> _Texto de lectura_:
::::
22 de febrero de 1951: orderan repatriar restos de Máximo Soto Hall

El gobierno del Dr. Juan José Arévalo ordena repatriar los restos del escritor y poeta Máximo Soto Hall para que sean sepultados en Antigua Guatemala.

22febrero1951
Residencia del escritor, historiador y poeta Máximo Soto Hall en la Ciudad de Guatemala en 1915. En el recuadro: Soto Hall. Imágenes tomadas de “El Libro Azul de Guatemala“.

Uno de los útimos actos oficiales del gobierno del Dr. Juan José Arévalo fue ordenar la repatriación de los restos del historiador y poeta Máximo Soto Hall, quien falleció en Buenos Aires, Argentina en el 14 de mayo de 1944, y quien fuera medio hermano del ex-presidente hondureno Marco Aurelio Soto, además de uno de los principales ideólogos y propagandistas del gobierno del licenciado Manuel Estrada Cabrera.  De hecho, Soto Hall siguió los pasos de su medio hermano -que llegó al poder con la ayuda del presidente guatemalteco, general J. Rufino Barrios1– y consiguió ser candidato a la presidencia de Honduras con fuerte apoyo del licenciado Estrada Cabrera2, pero no ganó las elecciones por el rechazo de los hondurenos al régimen guatemalteco.3

Tras la caída del régimen cabrerista el 15 de abril de 1920, Soto Hall permaneció en el exilio, que lo llevó a Venezuela, Chile, Argentina y Uruguay, como corresponsal de la revista neoyorquina “Editor and Publisher” y en donde representó a Guatemala en congresos internacionales.   Si bien regresó a Guatemala junto con su esposa Amy Miles en julio 1926 y se unió a la Sociedad de Geografía e Historia, no se quedó mucho tiempo y poco después partió para Sudamérica en donde escribió para el periódico “La Prensa” de Buenos Aires.3

Cuando el general Jorge Ubico llegó a la presidencia de Guatemala invitó a Soto Hall a colaborar con él durante una visita que hizo el escritor a su país, pero éste rechazó la oferta porque “no le gustaba la política dura del presidente“, según le dijo a un amigo, aunque parece más factible que la verdadera razón fue la imagen de intelectual antiimperialista que construyó para sí tras la caída de Estrada Cabrera, lo cual era clave para que no se recordara su pasado como colaborador y propagandista de la larga dictadura cabrerista.2

Tal parece que la estrategia de Soto Hall dió resultados puesto que el presidente Arévalo emitió el siguiente decreto el 22 de febrero de 1951:3

Palacio Nacional, Guatemala, 22 de febrero de 1951

El Presidente Constitucional de la República, 

Considerando: que el historiador y poeta guatemalteco Máximo Soto Hall, fallecido en Buenos Aires, República Argentina, en 1943 dio lustre a las letras patrias con su abundante y valiosa producción intelectual;

Considerando: que el extinto escritor expresó su deseo de que sus restos fueran depositados definitivamente en la Antigua Guatemala,

En Consejo de Ministros, acuerda:

Primero – ordenar la repatriación de los restos de Máximo Soto Hall, para ser sepultado definitivamente en la Antigua Guatemala.
::::
> _Datos registrados_:
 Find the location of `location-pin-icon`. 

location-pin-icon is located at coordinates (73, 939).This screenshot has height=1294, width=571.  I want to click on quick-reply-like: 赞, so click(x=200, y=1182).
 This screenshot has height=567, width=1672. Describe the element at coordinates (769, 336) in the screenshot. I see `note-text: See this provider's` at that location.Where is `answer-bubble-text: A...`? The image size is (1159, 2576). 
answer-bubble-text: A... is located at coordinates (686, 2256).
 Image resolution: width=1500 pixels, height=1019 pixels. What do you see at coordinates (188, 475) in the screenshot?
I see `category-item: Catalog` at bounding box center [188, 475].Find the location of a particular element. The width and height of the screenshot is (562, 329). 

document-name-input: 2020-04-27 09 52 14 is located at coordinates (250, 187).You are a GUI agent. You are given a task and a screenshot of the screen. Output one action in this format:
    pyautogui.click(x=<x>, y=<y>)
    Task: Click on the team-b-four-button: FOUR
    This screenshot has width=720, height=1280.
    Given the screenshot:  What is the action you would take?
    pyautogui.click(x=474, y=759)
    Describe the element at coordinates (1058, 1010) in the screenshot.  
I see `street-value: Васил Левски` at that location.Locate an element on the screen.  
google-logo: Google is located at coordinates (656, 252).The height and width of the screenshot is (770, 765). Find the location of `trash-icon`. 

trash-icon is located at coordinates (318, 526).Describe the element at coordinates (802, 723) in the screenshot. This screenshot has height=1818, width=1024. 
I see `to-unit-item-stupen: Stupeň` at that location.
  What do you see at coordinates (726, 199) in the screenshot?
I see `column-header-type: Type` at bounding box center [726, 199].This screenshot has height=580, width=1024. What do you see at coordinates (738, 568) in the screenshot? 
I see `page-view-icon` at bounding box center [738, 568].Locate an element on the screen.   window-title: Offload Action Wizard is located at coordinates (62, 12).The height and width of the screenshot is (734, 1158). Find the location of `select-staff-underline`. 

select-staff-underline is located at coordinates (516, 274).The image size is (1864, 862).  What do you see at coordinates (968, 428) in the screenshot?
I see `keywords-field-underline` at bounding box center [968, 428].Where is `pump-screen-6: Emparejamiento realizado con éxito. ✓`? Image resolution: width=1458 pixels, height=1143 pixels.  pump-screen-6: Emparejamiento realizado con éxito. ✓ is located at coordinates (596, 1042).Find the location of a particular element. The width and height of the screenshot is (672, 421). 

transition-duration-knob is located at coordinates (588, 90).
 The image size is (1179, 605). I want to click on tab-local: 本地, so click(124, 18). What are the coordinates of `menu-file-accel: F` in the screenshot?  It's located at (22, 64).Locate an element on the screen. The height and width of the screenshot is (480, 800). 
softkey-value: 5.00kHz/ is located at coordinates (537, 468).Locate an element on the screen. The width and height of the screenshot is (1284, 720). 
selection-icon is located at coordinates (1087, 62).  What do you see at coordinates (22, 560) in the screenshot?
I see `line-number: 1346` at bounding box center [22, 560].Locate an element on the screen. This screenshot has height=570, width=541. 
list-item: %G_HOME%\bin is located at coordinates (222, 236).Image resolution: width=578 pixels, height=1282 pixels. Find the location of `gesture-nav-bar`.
::::
> _Tarea asignada 1_: Copia textualmente el pasaje del texto sobre Máximo Soto Hall comprendido entre "Palacio Nacional, Guatemala, 22" y "la Antigua Guatemala.", ambos incluidos.
> _Tarea asignada 2_: Continúa el texto sobre Máximo Soto Hall a partir de su última oración.
Las líneas registradas no guardan relación con el texto sobre Máximo Soto Hall.

> _Respuesta 1_:
Palacio Nacional, Guatemala, 22 de febrero de 1951

El Presidente Constitucional de la República, 

Considerando: que el historiador y poeta guatemalteco Máximo Soto Hall, fallecido en Buenos Aires, República Argentina, en 1943 dio lustre a las letras patrias con su abundante y valiosa producción intelectual;

Considerando: que el extinto escritor expresó su deseo de que sus restos fueran depositados definitivamente en la Antigua Guatemala,

En Consejo de Ministros, acuerda:

Primero – ordenar la repatriación de los restos de Máximo Soto Hall, para ser sepultado definitivamente en la Antigua Guatemala.

> _Respuesta 2_:
Segundo – ordenar la erección de un mausoleo en el cementerio de la citada ciudad.

Tercero – encomendar al Ministerio de Relaciones Exteriores todo lo relativo al transporte y recepción de los restos, así como la construccióm del mausoleo citado.

Cuarto – Designar a los Ministros de Relaciones Exteriores y Educación Pública y a los escritores Rafael Arévalo Martínez y Virgilio Rodríguez Beteta, para que se constituyan en Comisión Oficial de Homenaje para la recepción de los restos.

Comuníquese y cúmplase.

        • Arévalo
        • Siguen las firmas de los Ministros de Estado, que incluyen a la de Elfego H. Monzón, como Ministro sin cartera.3

BIBLIOGRAFIA

  1. Lozano, Enrique (18 de diciembre de 1890). «Drama Político en Honduras». La Opinión (México, D. F.): 56.
  2. Soto Hall, Máximo (1915). El Libro Azul de Guatemala. Bascom Jones, J. y Scoullar, William T., eds. Guatemala. pp. 166-167.
  3. Molina Jiménez, Iván (2001) La polémica de El Problema de Máximo Soto Hall. 12. p. 160.
  4. Ibid., p. 161.
  5. Morales Urrutia, Mateo; Azurdia Alfaro, Roberto (1959). Recopilación de las Leyes de la República de Guatemala, 1950-1951. LXIX. pp. 740-741.